▸ What you are asked to do
With pictures omitted, copy exactly the lines from the one containing "Screen dimensions: 2560x1310" through the end of the records below.

Stored data
^^^^^^^^^^^^^^^^
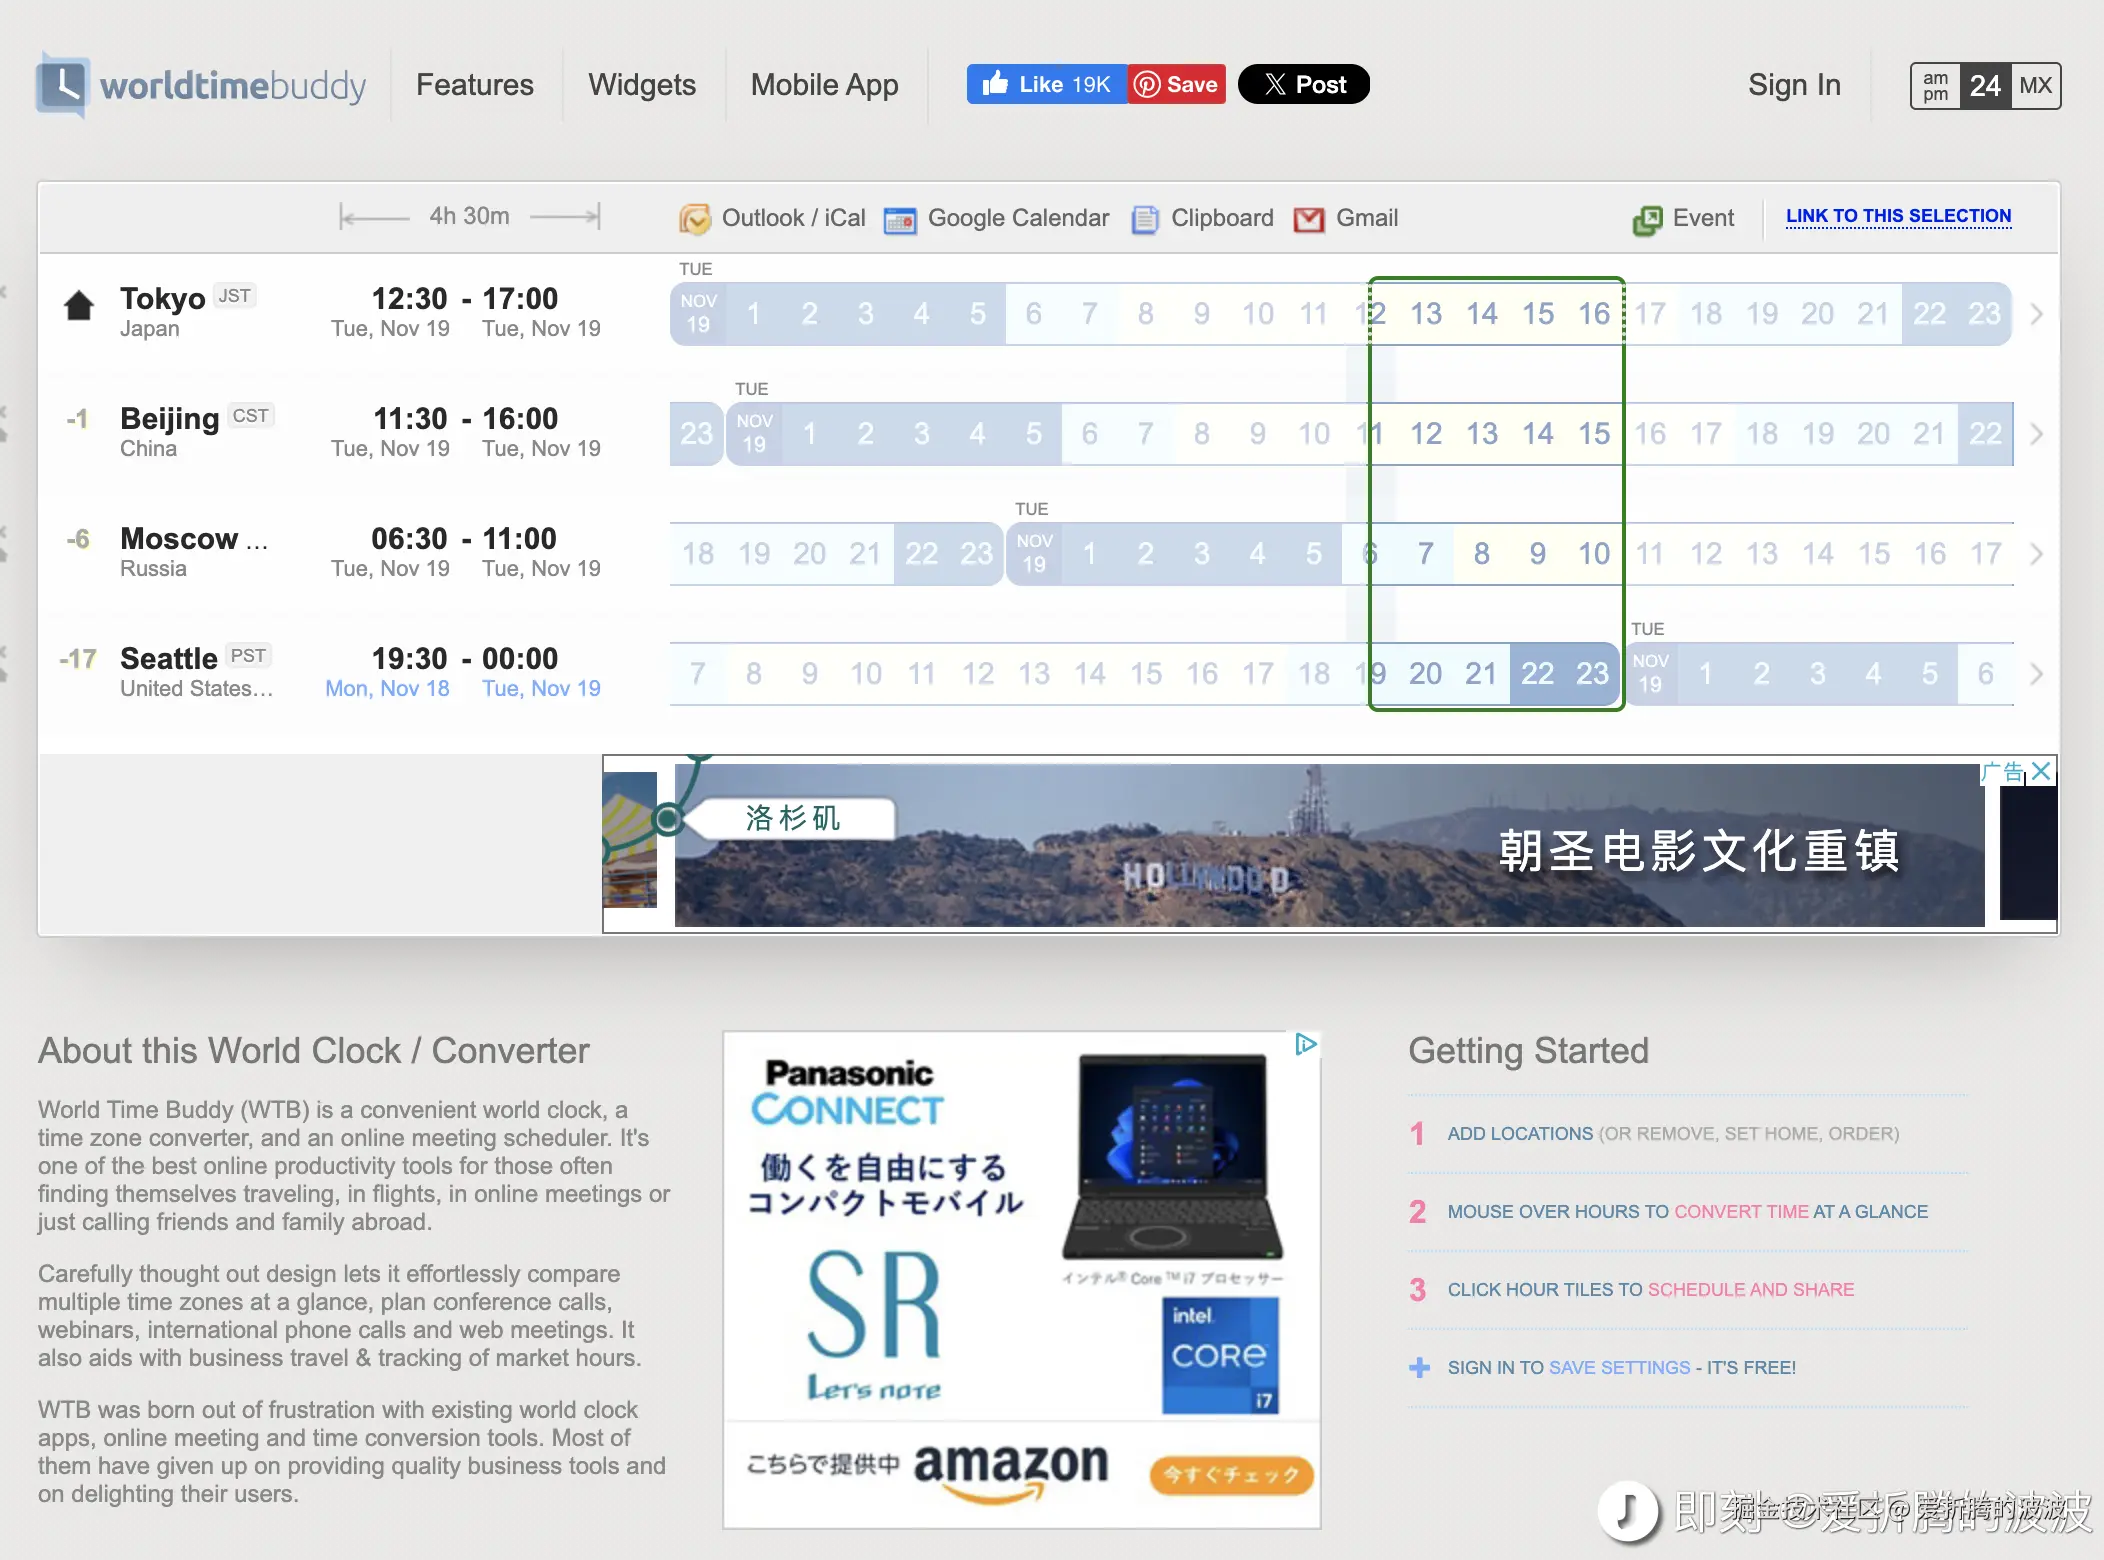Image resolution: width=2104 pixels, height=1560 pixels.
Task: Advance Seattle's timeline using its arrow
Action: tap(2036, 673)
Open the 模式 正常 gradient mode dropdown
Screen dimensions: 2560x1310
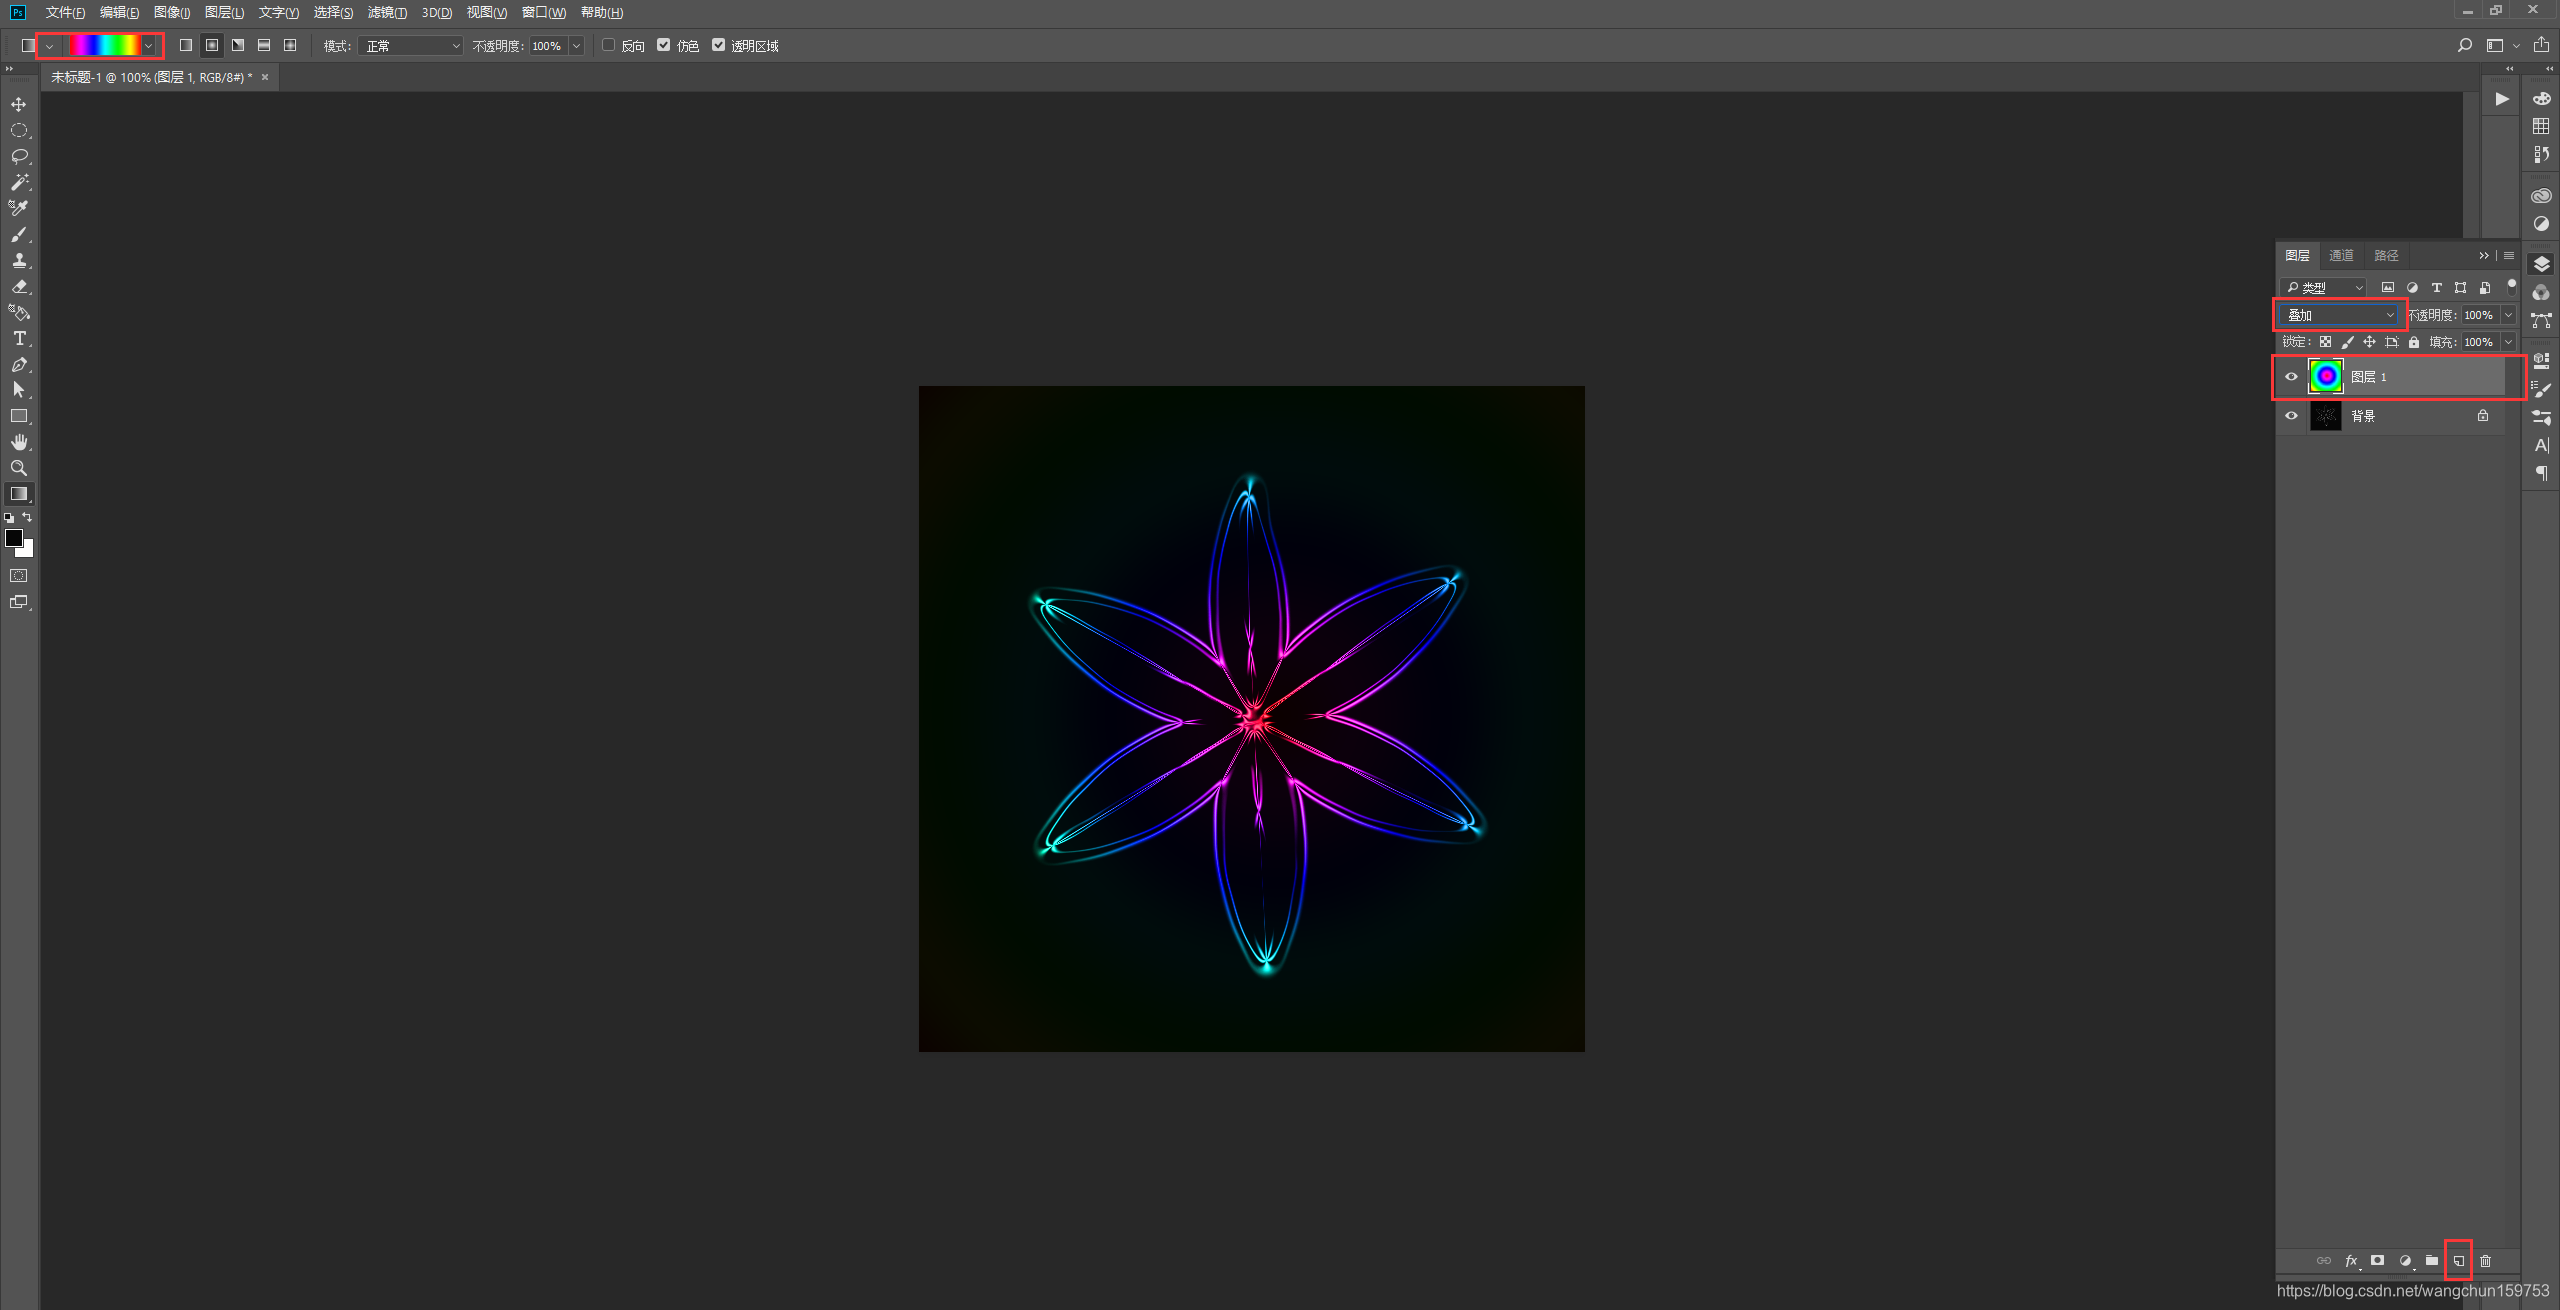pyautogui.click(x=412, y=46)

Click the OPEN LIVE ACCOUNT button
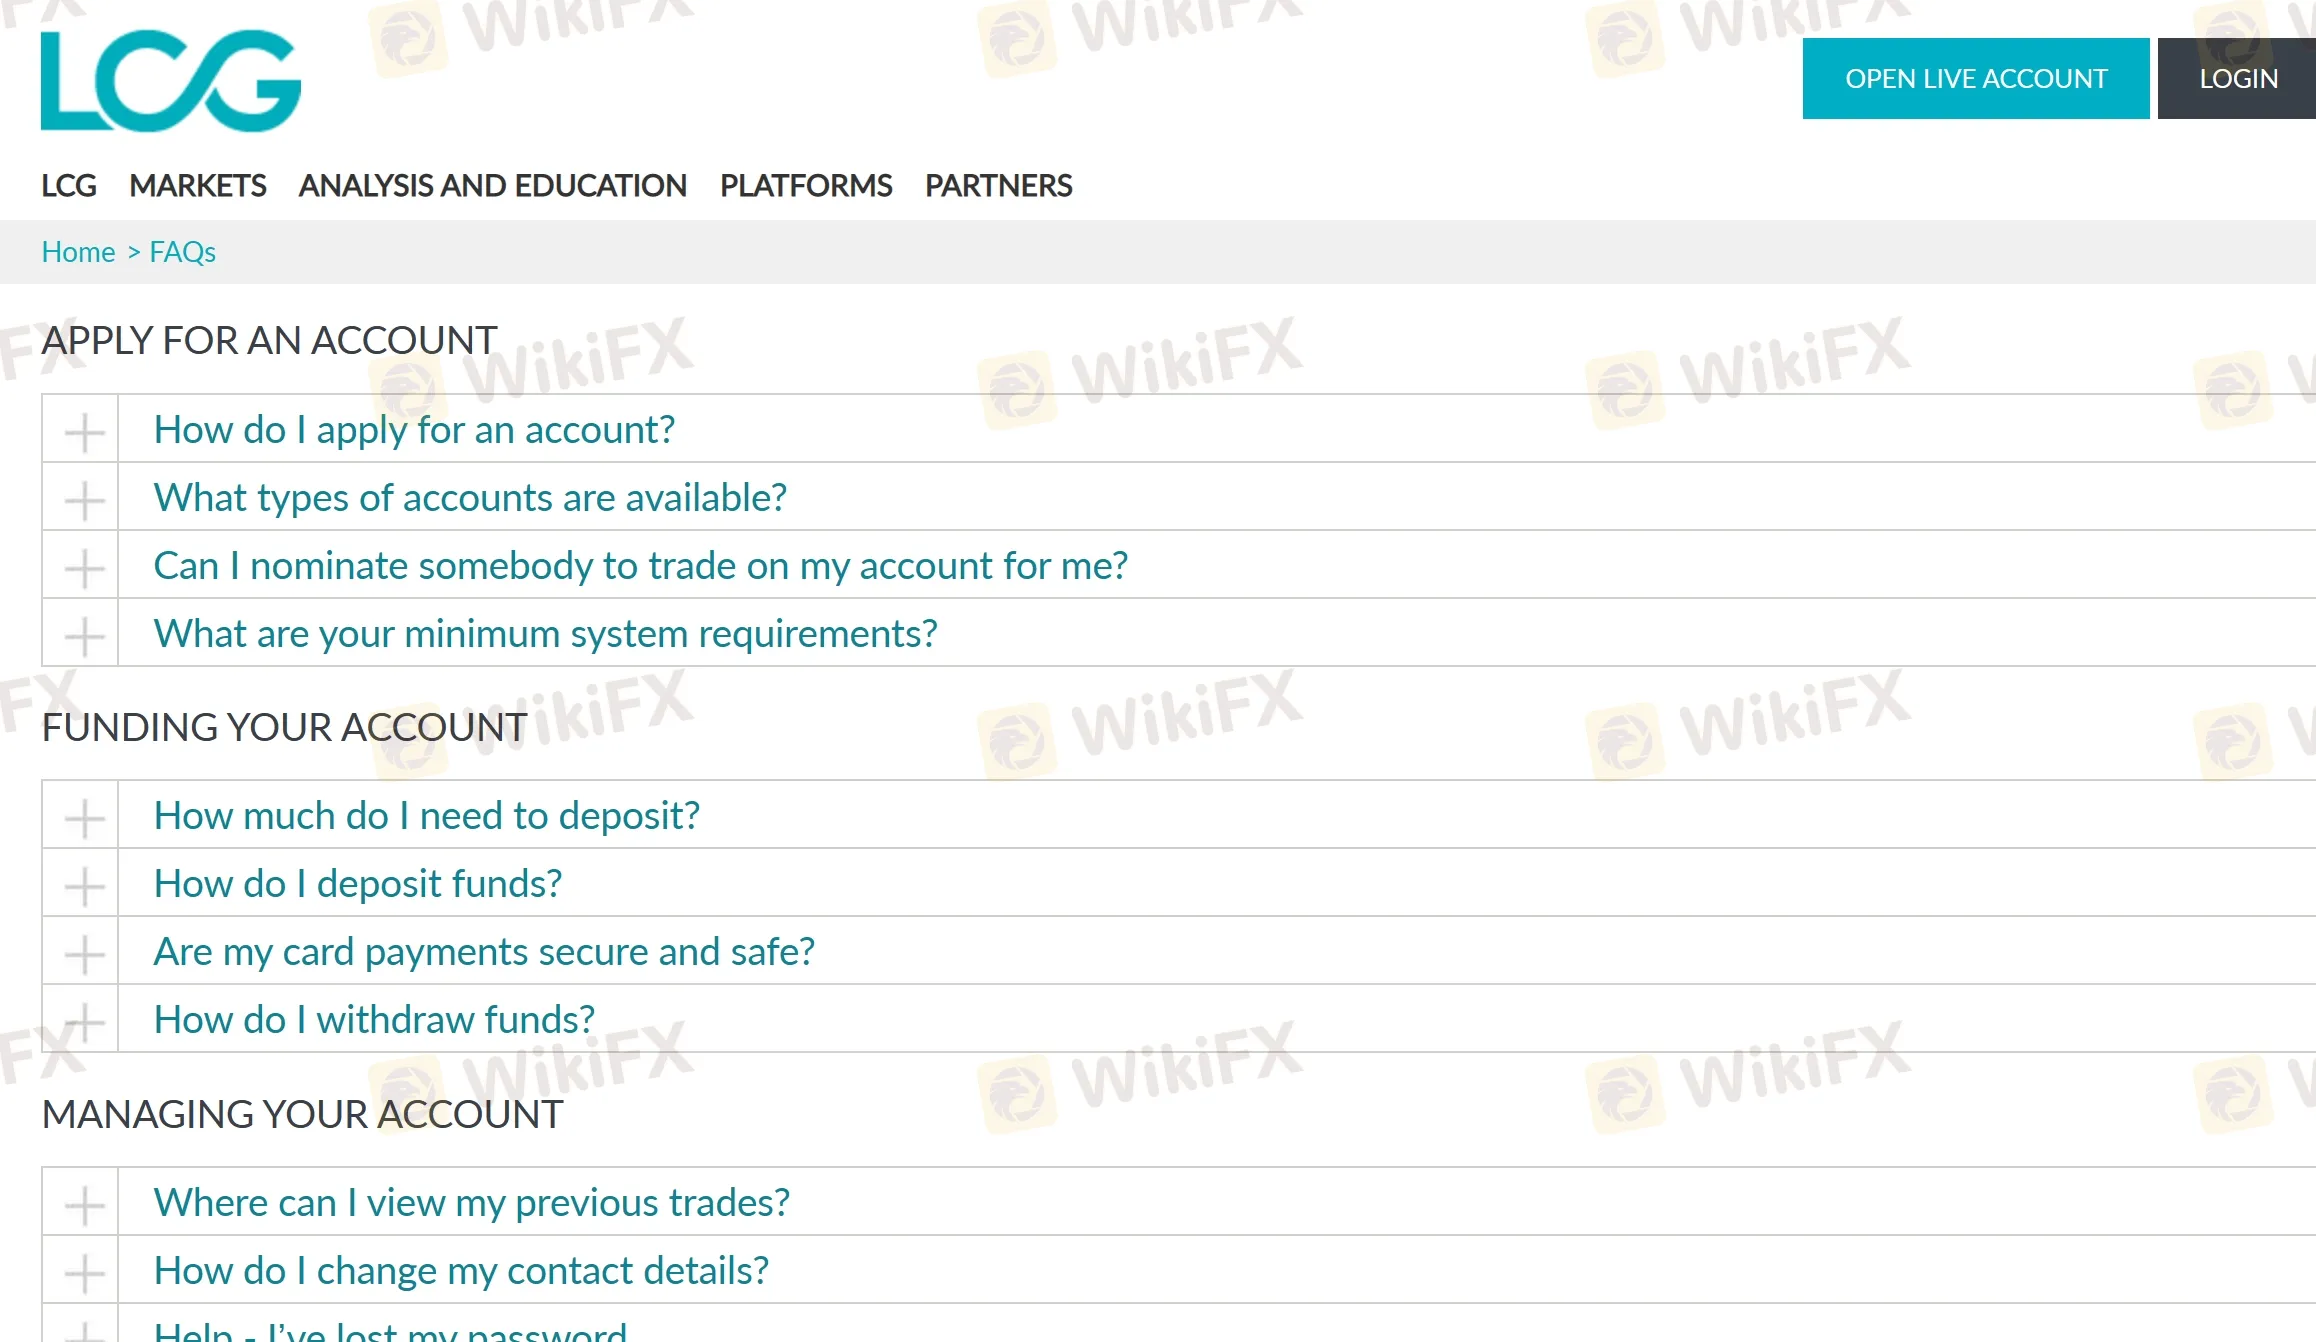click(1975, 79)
^^^^^^^^^^^^^^^^
▸ Task solution
Screen dimensions: 2560x1310
pyautogui.click(x=412, y=46)

Click the OPEN LIVE ACCOUNT button
click(1975, 79)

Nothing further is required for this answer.